Twitter Presidential Election 2016 USA Project

Melissa K (Jan 2017)

Table of content

Motivation
Data Collection
Preprocessing Steps Tweets
Word2vec Embedding
Classification
Deep Learning
What I learned

Motivation

The U.S. Presidential Election on Nov 8, 2016 (Donald Trump vs. Hillary Clinton) has been a historical event, where the outcome turned out to be contrary to most expert predictions. The collected Twitter Streaming Data has the potential to uncover a shift in opinions and reactions around the Election Day.

Data Collection

Prior to the Election Day, I wrote a pretty standard Python module based on the Tweepy library. I started data collection on Nov 7 around 3 pm and stopped the live stream on Nov 9 around 1pm. I collected ~40GB of raw Twitter Streaming Data. This was probably just a very tiny fraction of all tweets. Each tweet was saved in json format. The Twitter Streaming API had the advantage of collecting a much higher volume of data than querying the Twitter REST API using a regular free account. I collected tweets in English, German, French and Spanish ['en', 'de', 'fr', 'es'] and tracked the following tags ['#Trump', '@realDonaldTrump', '@Always_Trump', '#MakeAmericaGreatAgain', '@HillaryClinton', '@VoteHillary2016', '#HillaryClinton', '@ClintonNews']. As a next step I parsed the raw tweets and saved the ['lang'], ['text'] and ['created_at'] values in tabular format (simple delimiter separated file with header) in different sub-folders according to the language tag. This way the data volume was reduced to around 1.5GB. Subsequent data analysis focused on English, however I plan to extend my NLP capabilities to more languages in the future.

Preprocessing Steps Tweets

A tweet text has max. 140 characters and there are a multitude of decisions to be made in terms of preprocessing before each tweet is formalized enough for mathematical modeling.

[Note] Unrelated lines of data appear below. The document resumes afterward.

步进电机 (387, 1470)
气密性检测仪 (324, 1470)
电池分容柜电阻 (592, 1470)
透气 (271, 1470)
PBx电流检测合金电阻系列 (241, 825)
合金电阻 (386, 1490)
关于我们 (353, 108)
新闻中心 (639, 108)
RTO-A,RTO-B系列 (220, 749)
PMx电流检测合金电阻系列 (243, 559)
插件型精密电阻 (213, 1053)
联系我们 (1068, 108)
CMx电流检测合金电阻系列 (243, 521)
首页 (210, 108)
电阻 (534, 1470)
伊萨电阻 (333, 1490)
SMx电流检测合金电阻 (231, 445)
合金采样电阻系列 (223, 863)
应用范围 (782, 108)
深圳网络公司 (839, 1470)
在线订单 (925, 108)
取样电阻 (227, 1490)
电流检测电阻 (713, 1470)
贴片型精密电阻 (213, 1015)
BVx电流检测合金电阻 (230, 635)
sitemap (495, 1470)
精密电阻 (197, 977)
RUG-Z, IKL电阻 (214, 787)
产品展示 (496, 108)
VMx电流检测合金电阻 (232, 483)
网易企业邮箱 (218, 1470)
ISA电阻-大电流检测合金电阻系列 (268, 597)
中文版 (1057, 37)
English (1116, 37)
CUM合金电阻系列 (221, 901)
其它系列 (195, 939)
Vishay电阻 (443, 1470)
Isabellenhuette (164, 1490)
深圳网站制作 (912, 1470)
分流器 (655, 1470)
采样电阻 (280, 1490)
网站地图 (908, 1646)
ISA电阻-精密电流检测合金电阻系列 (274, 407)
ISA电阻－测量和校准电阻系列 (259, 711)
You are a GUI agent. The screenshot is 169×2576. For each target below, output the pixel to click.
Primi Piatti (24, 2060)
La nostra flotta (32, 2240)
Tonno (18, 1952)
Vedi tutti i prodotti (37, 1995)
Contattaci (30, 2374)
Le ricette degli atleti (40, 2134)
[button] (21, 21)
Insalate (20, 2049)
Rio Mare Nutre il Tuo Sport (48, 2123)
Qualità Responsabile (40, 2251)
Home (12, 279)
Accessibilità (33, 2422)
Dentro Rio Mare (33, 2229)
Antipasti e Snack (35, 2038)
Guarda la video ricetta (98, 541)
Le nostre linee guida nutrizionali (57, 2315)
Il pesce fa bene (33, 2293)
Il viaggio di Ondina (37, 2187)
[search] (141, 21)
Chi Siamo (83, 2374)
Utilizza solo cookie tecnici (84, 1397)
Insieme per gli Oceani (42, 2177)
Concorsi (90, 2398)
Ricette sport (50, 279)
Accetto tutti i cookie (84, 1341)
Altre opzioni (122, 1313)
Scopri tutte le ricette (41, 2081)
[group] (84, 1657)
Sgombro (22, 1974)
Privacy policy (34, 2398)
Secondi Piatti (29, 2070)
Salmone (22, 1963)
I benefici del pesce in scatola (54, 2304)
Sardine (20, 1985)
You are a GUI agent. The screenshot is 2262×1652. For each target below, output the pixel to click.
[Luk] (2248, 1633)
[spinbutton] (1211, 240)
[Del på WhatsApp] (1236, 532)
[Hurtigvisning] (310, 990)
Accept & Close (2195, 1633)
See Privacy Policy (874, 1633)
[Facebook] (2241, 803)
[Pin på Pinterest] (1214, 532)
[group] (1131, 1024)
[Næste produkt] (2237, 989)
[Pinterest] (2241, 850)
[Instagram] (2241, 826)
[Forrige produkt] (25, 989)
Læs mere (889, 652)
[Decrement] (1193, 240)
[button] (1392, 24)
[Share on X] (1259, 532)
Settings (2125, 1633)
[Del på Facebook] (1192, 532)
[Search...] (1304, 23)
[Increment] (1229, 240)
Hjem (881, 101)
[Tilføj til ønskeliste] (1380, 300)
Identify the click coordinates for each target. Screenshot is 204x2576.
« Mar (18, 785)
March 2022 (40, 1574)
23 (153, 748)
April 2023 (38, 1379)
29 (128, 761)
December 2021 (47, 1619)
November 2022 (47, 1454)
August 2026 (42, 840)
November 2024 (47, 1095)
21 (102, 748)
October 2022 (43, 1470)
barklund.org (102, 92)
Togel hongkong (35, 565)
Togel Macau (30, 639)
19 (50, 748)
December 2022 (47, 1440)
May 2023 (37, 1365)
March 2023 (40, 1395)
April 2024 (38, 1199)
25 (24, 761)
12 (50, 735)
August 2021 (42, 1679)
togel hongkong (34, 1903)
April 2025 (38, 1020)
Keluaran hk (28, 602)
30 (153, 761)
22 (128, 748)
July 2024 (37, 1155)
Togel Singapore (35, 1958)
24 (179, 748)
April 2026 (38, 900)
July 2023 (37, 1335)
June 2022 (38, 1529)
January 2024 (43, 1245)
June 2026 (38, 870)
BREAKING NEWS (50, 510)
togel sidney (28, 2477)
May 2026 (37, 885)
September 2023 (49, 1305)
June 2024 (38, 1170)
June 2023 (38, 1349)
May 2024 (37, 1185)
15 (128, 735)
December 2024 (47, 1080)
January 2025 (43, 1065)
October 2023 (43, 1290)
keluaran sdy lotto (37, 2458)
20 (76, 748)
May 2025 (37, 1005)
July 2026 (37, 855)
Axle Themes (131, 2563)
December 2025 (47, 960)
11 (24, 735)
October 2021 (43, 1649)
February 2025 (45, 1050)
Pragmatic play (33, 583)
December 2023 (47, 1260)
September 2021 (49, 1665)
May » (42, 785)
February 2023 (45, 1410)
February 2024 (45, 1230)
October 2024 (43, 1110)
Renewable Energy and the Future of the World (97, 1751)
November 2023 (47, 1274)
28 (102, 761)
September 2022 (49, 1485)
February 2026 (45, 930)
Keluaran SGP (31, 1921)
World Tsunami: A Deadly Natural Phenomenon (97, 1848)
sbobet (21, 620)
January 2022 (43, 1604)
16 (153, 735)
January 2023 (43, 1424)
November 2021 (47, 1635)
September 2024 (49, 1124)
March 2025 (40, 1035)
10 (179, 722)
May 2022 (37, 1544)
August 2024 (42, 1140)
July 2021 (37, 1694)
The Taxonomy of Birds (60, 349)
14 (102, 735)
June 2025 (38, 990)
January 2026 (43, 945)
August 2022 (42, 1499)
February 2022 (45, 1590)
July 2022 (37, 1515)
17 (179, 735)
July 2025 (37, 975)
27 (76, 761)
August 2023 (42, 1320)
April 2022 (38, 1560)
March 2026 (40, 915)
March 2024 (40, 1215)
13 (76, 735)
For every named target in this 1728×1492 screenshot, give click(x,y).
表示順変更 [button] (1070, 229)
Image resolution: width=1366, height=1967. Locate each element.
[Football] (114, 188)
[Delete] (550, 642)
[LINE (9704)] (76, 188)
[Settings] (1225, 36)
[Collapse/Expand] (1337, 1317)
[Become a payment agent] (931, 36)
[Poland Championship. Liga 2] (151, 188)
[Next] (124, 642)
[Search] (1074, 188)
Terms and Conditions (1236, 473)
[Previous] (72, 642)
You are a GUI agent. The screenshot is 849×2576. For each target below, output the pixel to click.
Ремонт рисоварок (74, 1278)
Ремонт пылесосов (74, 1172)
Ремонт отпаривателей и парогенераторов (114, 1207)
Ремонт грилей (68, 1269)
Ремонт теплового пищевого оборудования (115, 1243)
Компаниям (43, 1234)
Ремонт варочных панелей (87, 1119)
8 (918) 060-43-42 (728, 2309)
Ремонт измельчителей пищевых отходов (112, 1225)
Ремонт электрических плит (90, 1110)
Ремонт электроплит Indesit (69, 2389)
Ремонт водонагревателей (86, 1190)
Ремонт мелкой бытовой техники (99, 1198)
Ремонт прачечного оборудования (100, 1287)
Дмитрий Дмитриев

I came up with the following steps (see PreprocessTweets.py):

Removing several characters, such as @-mentions, #-mentions, 'RT', everything following an apostrophe, some custom characters such as numbers/special characters (e.g.: ?!.,&<') or URLs via regex matching.
Emojis were left as they are (for fun there is a function that extracts emojis).
Tokenizing words using nltk's TweetTokenizer. Note smiley strings like :-)))))))))), :-( or :P are tokenized to one token while repeated characters are reduced to one. Neat feature of TweetTokenizer.
Removing stopwords and only now removing single : or - or ) etc. characters
Spell corrections (simple naiv approach: using first suggestion of PyEnchant)
Lastly stemming words using nltk's SnowballStemmer.

More details on how I handled above steps can be found in the source code (see PreprocessTweets.py). Below is a random test tweet I fabricated to debug the code. You can see the results of the preprocessing procedures. There are certainly pros and cons for my approach and I really believe it's an artwork at the end. Also some cases are not fully accounted for, e.g. '🇺🇸' emoji got split into separate tokens and 'Makesme' did not get separated into two words...not to mention some funny spell corrections. However, these steps may have helped to more uniformly derive one token for a multitude of variations of the "same word".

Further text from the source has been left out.